Se é imoral você me ferir, também é imoral eu ferir você. Nosso senso moral evoluiu de acordo com uma lógica intrínseca da ética, em vez de ser apenas uma invenção arbitrária (Pinker, 2004, p. 267).
O relativismo cultural fere o princípio da universalidade dos direitos humanos. Os direitos humanos valem para todos, independentemente da cultura (Barreto, 2006).
Alguns relativistas querem manter os povos isolados em nome de uma preservação cultural forçada.
Manter as culturas no isolamento não é uma estratégia correta, pois seus membros ficam impedidos de conhecer outras alternativas (Barreto, 2006).
A liberdade cultural é um direito humano, porém as culturas não devem ficar isoladas. Além disso, se alguns aspectos de uma cultura violam os direitos humanos universais, eles não devem ser incentivados (Barreto, 2006).
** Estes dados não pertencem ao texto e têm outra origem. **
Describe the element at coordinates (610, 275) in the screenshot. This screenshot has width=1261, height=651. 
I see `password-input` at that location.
E, com esta última referência, encerro este artigo, esperando que ele tenha ajudado o leitor a questionar o relativismo cultural.
Referências
Barreto, Maíra de Paula. Universalidade dos Direitos Humanos e da Personalidade versus Relativismo Cultural. In: Anais Eletrônicos do 15º Congresso Nacional do CONPEDI. Florianópolis: Fundação José Arthur Boiteux, 2006.
Disponível em:
http://www.publicadireito.com.br/conpedi/manaus/arquivos/anais/manaus/estado_dir_povos_maira_de_paula_barreto.pdf
Acesso em 2024.
Burns, Edward McNall; Lerner, Robert E. Meacham, Standish. História da Civilização Ocidental: Do Homem das Cavernas às Naves Espaciais. Vol. 02. Tradução: Donaldson M. Garschagen. São Paulo: Globo, 2001.
Site: História do Mundo. Carvalho, Leandro. Projeto Genoma e a Espécie Humana. (Acesso em 2024).
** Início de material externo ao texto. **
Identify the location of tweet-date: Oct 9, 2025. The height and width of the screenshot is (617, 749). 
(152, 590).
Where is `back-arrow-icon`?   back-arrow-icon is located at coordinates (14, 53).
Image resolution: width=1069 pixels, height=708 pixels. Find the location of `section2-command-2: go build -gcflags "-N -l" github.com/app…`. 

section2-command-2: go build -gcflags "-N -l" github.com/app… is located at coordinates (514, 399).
https://historiadomundo.uol.com.br/curiosidades/projeto-genoma-e-a-especie-humana.htm
Jolivet, Régis. Tratado de Filosofia IV: Moral. Tradução: Gerardo Dantas Barretto. Rio de Janeiro: Livraria Agir Editora, 1966.
Kardec, Allan. O Livro dos Espíritos: Filosofia Espiritualista. Tradução: José Herculano Pires. São Paulo. LAKE, 2002.
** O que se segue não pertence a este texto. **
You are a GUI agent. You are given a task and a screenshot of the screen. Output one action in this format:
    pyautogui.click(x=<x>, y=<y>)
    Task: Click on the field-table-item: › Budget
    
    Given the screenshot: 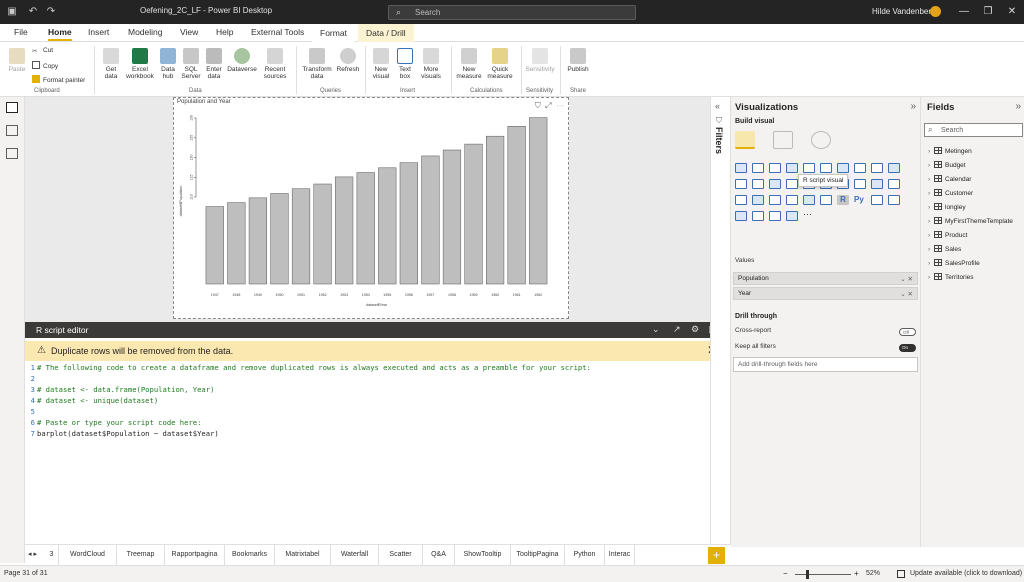 What is the action you would take?
    pyautogui.click(x=947, y=167)
    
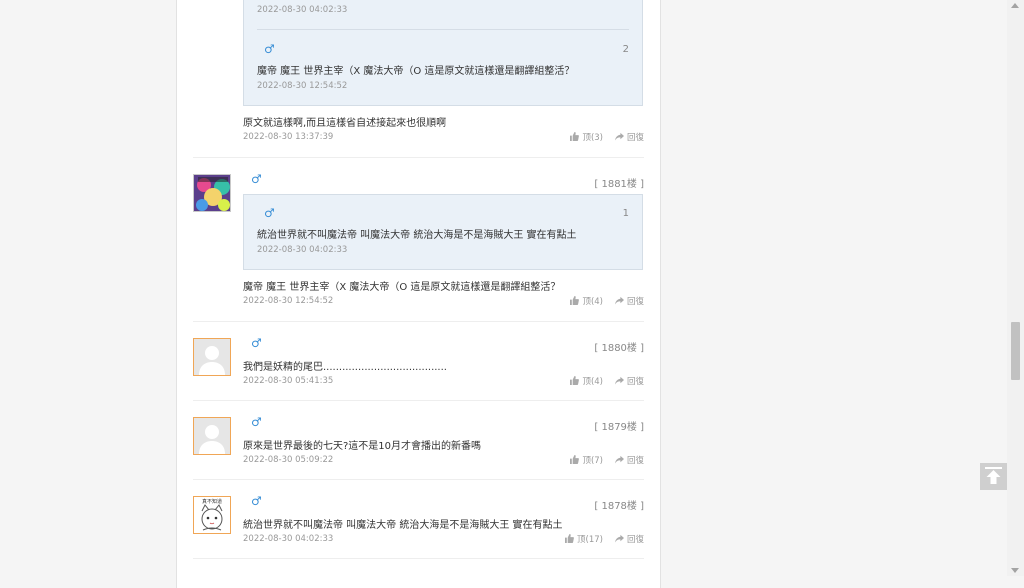  I want to click on scroll-up-arrow-icon, so click(1015, 6).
Linton, Ralph. O Homem: Uma Introdução à Antropologia. Tradução de Lavínia Vilela. 12ª edição. São Paulo: Martins Fontes, 2000.
Montoro, André Franco. Introdução à Ciência do Direito. V. 01. 12ª edição. São Paulo: Editora Revista dos Tribunais, 1983.
Pelto, Pertti J. Iniciação ao Estudo da Antropologia. Tradução: Waltensir Dutra. Rio de Janeiro: Zahar Editores, 1984.
Pinker, Steven. Tabula Rasa: a negação contemporânea da natureza humana. Tradução: Laura Teixeira Motta. São Paulo: Companhia das Letras, 2004.
Pierson, Donald. Teoria e Pesquisa em Sociologia. São Paulo: Editora Melhoramentos, 1981.
Site: Presidência da República. Casa Civil. Subchefia para Assuntos Jurídicos. Lei nº 7.716, de 5 de janeiro de 1989. (Acesso em 2024).
http://www.planalto.gov.br/ccivil_03/LEIS/L7716.htm
Site: UNESCO. United Nations Educational, Scientific and Cultural Organization. UNESDOC Digital Library. Declaração Universal Sobre a Diversidade Cultural. (Acesso em 2024).